Big Steps Forward Since 2017
Back in 2017, GAD urged the Scottish Public Pensions Agency (SPPA) to tidy up how pension funds share info and to cook up standard calculations for easy comparisons.
- Standardise fund disclosures
- Develop consistent calculation methods for benchmarking
The 2020 report praises good headway on both fronts. Despite a nasty dip in asset values just before the evaluation, the overall funding level still improved.

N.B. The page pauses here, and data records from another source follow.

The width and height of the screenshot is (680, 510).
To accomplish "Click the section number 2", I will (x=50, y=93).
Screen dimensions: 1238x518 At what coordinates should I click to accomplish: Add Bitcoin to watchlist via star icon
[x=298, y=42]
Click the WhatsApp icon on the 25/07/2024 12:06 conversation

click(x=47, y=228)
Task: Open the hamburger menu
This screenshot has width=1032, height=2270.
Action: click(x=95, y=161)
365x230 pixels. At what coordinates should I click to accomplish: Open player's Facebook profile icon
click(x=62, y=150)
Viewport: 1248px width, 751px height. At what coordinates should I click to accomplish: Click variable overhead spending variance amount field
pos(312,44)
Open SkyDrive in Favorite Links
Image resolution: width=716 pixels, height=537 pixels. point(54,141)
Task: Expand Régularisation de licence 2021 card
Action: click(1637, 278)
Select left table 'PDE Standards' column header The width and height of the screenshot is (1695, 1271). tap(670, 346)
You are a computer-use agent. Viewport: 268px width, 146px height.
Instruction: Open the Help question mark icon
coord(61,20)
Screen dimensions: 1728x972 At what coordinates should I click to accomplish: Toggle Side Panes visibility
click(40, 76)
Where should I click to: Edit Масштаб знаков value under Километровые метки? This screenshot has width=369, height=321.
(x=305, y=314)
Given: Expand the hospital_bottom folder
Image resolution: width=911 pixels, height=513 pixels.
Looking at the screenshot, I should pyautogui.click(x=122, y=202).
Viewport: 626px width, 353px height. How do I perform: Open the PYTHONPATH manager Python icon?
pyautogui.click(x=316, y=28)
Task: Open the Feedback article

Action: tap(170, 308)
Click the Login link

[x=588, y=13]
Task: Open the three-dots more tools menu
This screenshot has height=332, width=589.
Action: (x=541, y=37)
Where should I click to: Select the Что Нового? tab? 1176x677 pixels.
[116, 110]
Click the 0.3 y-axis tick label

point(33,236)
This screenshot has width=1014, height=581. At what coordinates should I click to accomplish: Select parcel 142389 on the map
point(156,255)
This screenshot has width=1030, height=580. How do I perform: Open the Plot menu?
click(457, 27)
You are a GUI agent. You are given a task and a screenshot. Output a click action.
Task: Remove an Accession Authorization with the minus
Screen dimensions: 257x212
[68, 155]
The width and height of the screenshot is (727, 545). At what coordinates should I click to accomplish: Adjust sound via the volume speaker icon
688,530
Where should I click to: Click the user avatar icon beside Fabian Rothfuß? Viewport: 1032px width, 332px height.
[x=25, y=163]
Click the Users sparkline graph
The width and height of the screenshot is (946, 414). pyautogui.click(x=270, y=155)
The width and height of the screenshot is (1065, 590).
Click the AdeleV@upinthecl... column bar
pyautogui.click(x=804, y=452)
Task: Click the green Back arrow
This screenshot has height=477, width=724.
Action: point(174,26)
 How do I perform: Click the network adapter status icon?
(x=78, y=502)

Scheme Overview: Strong as Steel
At 31 March 2020, LGPS Scotland shines financially:
- Assets climbed from £43bn in 2017 to £46bn in 2020
- Liabilities stand at £44bn, based on cautious local assumptions
- Aggregate funding level rose to 104% in 2020, up from 102% in 2017
GAD’s Top Recommendations for SPPA
The experts recommended SPPA should:
- Decide what info will be standardised and where to publish it, making comparisons easy for stakeholders
- Work with funds and other players to assess inconsistency impacts, and consider a unified approach for future challenges
“We have no concerns over the long-term cost efficiency of the funds. The majority of LGPS Scotland funds are in surplus. Our review found no worries about how the surplus is being managed,” said GAD actuary Jenny Bullen, co-author of the report.